WHAT IS REQUIRED:
Nothing in the data may be changed; retype all of it.

Collected data entries
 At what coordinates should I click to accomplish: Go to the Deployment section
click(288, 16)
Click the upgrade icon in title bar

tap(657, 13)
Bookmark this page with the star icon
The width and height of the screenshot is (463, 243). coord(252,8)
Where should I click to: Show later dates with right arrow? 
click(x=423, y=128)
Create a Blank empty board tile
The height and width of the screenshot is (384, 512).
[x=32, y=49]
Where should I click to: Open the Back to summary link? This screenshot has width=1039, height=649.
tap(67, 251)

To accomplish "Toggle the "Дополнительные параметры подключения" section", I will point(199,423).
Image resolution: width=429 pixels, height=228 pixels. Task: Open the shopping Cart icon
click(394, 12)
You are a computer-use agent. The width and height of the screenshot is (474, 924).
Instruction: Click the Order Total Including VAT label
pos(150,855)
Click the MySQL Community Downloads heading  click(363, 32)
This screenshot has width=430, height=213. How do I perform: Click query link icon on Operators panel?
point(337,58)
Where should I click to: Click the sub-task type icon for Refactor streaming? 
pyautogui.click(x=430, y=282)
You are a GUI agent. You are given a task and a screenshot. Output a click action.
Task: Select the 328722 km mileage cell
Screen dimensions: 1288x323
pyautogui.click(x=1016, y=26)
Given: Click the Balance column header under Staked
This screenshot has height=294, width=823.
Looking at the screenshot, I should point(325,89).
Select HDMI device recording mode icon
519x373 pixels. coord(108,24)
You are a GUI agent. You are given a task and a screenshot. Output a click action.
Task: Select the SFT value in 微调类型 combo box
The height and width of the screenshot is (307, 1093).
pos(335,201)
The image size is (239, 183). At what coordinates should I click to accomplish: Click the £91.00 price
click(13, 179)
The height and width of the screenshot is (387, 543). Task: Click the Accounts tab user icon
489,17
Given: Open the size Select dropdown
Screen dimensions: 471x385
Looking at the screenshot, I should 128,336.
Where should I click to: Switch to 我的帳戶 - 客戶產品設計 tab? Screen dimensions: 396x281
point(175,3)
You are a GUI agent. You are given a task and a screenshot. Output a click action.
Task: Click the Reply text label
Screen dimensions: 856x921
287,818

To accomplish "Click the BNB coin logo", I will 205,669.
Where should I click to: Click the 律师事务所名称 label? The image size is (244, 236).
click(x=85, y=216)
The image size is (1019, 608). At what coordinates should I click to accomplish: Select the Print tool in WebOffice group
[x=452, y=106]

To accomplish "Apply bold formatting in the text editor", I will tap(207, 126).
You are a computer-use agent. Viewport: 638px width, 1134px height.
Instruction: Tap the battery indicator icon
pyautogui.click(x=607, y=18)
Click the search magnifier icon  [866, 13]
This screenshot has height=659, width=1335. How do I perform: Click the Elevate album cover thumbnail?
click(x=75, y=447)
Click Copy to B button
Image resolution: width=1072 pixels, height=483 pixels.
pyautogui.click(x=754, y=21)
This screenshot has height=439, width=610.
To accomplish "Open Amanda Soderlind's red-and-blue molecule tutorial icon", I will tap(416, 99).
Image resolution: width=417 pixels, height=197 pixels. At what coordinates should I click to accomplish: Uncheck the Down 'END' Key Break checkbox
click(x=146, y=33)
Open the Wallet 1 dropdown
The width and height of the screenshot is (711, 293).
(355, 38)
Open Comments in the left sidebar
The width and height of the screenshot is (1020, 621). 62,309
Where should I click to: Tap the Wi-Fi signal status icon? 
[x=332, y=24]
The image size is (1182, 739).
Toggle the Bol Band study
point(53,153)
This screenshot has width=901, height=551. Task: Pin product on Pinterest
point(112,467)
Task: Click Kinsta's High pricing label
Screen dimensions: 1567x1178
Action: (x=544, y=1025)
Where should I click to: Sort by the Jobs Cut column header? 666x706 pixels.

EXERCISE RESPONSE:
 At what coordinates should I click to accomplish: Go to the Deployment section
click(288, 16)
Click the upgrade icon in title bar

tap(657, 13)
Bookmark this page with the star icon
The width and height of the screenshot is (463, 243). coord(252,8)
Where should I click to: Show later dates with right arrow? 
click(x=423, y=128)
Create a Blank empty board tile
The height and width of the screenshot is (384, 512).
[x=32, y=49]
Where should I click to: Open the Back to summary link? This screenshot has width=1039, height=649.
tap(67, 251)

To accomplish "Toggle the "Дополнительные параметры подключения" section", I will point(199,423).
Image resolution: width=429 pixels, height=228 pixels. Task: Open the shopping Cart icon
click(394, 12)
You are a computer-use agent. The width and height of the screenshot is (474, 924).
Instruction: Click the Order Total Including VAT label
pos(150,855)
Click the MySQL Community Downloads heading  click(363, 32)
This screenshot has width=430, height=213. How do I perform: Click query link icon on Operators panel?
point(337,58)
Where should I click to: Click the sub-task type icon for Refactor streaming? 
pyautogui.click(x=430, y=282)
You are a GUI agent. You are given a task and a screenshot. Output a click action.
Task: Select the 328722 km mileage cell
Screen dimensions: 1288x323
pyautogui.click(x=1016, y=26)
Given: Click the Balance column header under Staked
This screenshot has height=294, width=823.
Looking at the screenshot, I should point(325,89).
Select HDMI device recording mode icon
519x373 pixels. coord(108,24)
You are a GUI agent. You are given a task and a screenshot. Output a click action.
Task: Select the SFT value in 微调类型 combo box
The height and width of the screenshot is (307, 1093).
pos(335,201)
The image size is (239, 183). At what coordinates should I click to accomplish: Click the £91.00 price
click(13, 179)
The height and width of the screenshot is (387, 543). Task: Click the Accounts tab user icon
489,17
Given: Open the size Select dropdown
Screen dimensions: 471x385
Looking at the screenshot, I should 128,336.
Where should I click to: Switch to 我的帳戶 - 客戶產品設計 tab? Screen dimensions: 396x281
point(175,3)
You are a GUI agent. You are given a task and a screenshot. Output a click action.
Task: Click the Reply text label
Screen dimensions: 856x921
287,818

To accomplish "Click the BNB coin logo", I will 205,669.
Where should I click to: Click the 律师事务所名称 label? The image size is (244, 236).
click(x=85, y=216)
The image size is (1019, 608). At what coordinates should I click to accomplish: Select the Print tool in WebOffice group
[x=452, y=106]

To accomplish "Apply bold formatting in the text editor", I will tap(207, 126).
You are a computer-use agent. Viewport: 638px width, 1134px height.
Instruction: Tap the battery indicator icon
pyautogui.click(x=607, y=18)
Click the search magnifier icon  [866, 13]
This screenshot has height=659, width=1335. How do I perform: Click the Elevate album cover thumbnail?
click(x=75, y=447)
Click Copy to B button
Image resolution: width=1072 pixels, height=483 pixels.
pyautogui.click(x=754, y=21)
This screenshot has height=439, width=610.
To accomplish "Open Amanda Soderlind's red-and-blue molecule tutorial icon", I will tap(416, 99).
Image resolution: width=417 pixels, height=197 pixels. At what coordinates should I click to accomplish: Uncheck the Down 'END' Key Break checkbox
click(x=146, y=33)
Open the Wallet 1 dropdown
The width and height of the screenshot is (711, 293).
(355, 38)
Open Comments in the left sidebar
The width and height of the screenshot is (1020, 621). 62,309
Where should I click to: Tap the Wi-Fi signal status icon? 
[x=332, y=24]
The image size is (1182, 739).
Toggle the Bol Band study
point(53,153)
This screenshot has width=901, height=551. Task: Pin product on Pinterest
point(112,467)
Task: Click Kinsta's High pricing label
Screen dimensions: 1567x1178
Action: (x=544, y=1025)
Where should I click to: Sort by the Jobs Cut column header? 666x706 pixels.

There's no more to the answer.